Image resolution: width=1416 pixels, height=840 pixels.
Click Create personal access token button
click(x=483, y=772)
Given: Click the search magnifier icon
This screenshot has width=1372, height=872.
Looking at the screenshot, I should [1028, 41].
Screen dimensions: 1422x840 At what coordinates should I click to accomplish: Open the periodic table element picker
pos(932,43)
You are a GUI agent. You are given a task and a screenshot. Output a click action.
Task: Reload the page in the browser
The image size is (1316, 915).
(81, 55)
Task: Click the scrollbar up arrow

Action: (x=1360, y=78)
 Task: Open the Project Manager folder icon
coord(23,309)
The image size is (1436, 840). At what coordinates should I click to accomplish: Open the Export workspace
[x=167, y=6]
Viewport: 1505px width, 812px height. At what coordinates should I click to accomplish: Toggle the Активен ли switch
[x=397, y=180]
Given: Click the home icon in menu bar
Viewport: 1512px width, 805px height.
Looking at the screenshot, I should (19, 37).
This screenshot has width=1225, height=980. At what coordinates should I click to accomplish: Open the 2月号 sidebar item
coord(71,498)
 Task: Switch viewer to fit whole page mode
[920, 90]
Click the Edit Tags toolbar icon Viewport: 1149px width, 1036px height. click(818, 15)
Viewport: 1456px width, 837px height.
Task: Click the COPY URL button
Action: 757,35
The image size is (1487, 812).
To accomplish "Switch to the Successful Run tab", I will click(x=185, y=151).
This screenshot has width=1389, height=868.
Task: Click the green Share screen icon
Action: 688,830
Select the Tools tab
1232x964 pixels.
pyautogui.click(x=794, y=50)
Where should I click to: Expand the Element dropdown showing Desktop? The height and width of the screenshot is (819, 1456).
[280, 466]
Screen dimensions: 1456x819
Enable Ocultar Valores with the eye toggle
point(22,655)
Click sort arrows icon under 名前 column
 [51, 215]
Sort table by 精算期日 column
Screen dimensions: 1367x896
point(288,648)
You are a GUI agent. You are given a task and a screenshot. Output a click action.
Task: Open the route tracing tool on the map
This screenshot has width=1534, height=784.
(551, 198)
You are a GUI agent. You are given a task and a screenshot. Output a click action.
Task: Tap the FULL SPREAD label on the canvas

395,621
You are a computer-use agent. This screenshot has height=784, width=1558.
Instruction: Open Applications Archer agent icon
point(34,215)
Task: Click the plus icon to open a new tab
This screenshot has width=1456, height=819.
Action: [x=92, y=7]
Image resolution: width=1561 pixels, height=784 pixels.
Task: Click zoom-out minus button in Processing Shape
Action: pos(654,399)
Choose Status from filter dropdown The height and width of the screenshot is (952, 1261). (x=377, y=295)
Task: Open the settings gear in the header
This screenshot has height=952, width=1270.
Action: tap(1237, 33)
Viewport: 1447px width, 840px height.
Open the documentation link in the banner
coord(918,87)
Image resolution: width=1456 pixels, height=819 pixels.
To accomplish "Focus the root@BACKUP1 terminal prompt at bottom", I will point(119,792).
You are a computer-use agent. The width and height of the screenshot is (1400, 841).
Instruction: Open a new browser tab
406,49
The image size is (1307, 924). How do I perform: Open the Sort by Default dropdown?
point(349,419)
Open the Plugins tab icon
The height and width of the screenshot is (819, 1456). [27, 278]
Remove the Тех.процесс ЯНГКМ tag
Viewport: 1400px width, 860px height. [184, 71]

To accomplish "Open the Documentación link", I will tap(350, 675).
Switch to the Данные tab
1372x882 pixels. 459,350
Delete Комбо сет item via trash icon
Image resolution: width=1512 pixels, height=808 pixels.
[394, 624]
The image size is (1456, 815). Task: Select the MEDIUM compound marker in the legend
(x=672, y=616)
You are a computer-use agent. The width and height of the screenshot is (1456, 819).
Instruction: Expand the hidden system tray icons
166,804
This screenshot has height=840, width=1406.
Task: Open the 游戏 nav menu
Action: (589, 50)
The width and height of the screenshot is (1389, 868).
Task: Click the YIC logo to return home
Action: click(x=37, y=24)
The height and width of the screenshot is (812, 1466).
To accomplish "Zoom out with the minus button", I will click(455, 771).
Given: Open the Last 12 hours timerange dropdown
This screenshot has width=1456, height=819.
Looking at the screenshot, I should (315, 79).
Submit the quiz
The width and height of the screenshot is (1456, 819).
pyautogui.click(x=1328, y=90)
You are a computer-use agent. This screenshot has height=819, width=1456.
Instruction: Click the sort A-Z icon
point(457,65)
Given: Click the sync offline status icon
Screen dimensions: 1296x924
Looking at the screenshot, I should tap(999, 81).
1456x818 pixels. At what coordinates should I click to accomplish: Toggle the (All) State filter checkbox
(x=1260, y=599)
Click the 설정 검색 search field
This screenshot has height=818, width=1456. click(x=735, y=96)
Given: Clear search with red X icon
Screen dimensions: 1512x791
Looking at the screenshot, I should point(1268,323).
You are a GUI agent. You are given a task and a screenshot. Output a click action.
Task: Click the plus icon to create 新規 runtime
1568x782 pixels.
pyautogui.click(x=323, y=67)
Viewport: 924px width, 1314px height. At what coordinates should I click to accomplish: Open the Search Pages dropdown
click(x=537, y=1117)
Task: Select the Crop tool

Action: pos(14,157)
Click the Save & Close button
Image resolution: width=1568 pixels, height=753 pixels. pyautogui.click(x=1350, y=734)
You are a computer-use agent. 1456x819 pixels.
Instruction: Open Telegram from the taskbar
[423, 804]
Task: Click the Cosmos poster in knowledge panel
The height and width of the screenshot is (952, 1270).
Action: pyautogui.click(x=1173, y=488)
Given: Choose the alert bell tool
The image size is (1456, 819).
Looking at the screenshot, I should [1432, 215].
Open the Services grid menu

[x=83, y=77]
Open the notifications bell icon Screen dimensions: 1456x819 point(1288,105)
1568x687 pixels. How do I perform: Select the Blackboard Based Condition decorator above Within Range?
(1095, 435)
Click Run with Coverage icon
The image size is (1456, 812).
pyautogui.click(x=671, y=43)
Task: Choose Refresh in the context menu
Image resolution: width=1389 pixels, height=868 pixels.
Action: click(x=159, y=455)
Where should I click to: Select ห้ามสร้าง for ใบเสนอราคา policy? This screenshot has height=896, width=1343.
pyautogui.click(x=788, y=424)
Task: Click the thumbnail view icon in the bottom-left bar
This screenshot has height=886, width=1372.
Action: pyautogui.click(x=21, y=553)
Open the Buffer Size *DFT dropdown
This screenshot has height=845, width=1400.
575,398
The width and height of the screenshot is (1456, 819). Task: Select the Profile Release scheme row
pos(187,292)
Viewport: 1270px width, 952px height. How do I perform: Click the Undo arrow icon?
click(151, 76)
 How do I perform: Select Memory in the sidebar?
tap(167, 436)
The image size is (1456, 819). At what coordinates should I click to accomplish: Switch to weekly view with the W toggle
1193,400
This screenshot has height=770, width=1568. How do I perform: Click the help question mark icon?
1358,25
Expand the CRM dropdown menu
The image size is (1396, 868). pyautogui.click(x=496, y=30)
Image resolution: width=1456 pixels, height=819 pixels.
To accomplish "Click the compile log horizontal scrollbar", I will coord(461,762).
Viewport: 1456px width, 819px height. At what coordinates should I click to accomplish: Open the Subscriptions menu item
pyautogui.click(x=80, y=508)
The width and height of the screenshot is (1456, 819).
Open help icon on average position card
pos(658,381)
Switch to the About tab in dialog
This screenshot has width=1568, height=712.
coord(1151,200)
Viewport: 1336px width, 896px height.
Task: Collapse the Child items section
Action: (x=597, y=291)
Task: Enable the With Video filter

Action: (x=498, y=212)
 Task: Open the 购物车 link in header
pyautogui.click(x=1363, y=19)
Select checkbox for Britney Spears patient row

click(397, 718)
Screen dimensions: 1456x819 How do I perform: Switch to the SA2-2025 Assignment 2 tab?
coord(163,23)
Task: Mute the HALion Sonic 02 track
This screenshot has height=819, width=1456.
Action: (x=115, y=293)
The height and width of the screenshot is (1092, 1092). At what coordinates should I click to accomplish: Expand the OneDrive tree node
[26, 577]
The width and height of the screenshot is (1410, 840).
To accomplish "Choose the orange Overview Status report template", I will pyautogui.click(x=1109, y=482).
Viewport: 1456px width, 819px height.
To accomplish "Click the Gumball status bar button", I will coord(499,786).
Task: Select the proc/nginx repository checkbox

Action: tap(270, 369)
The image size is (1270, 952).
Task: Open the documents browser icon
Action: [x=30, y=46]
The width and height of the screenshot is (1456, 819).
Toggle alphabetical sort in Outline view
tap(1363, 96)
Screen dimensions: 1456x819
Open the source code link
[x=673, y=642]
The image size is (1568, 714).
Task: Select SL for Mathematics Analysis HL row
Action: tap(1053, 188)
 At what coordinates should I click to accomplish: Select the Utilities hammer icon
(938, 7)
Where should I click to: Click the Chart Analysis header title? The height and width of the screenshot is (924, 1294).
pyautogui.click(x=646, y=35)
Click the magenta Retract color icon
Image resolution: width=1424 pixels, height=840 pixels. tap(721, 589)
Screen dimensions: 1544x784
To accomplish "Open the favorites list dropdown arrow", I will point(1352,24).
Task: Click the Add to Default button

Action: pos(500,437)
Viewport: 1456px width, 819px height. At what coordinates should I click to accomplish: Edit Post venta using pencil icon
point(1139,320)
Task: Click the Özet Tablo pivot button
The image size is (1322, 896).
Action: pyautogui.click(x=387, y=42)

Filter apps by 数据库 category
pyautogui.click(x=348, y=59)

▬▬▬▬▬▬

**DESCRIPTION OF THE TASK:**
Go line by line through the data above and report each one that holds the string "Choose".

**COMPLETED TASK:**
Choose Status from filter dropdown The height and width of the screenshot is (952, 1261). (x=377, y=295)
Given: Choose the alert bell tool
Task: Choose Refresh in the context menu
To accomplish "Choose the orange Overview Status report template", I will pyautogui.click(x=1109, y=482).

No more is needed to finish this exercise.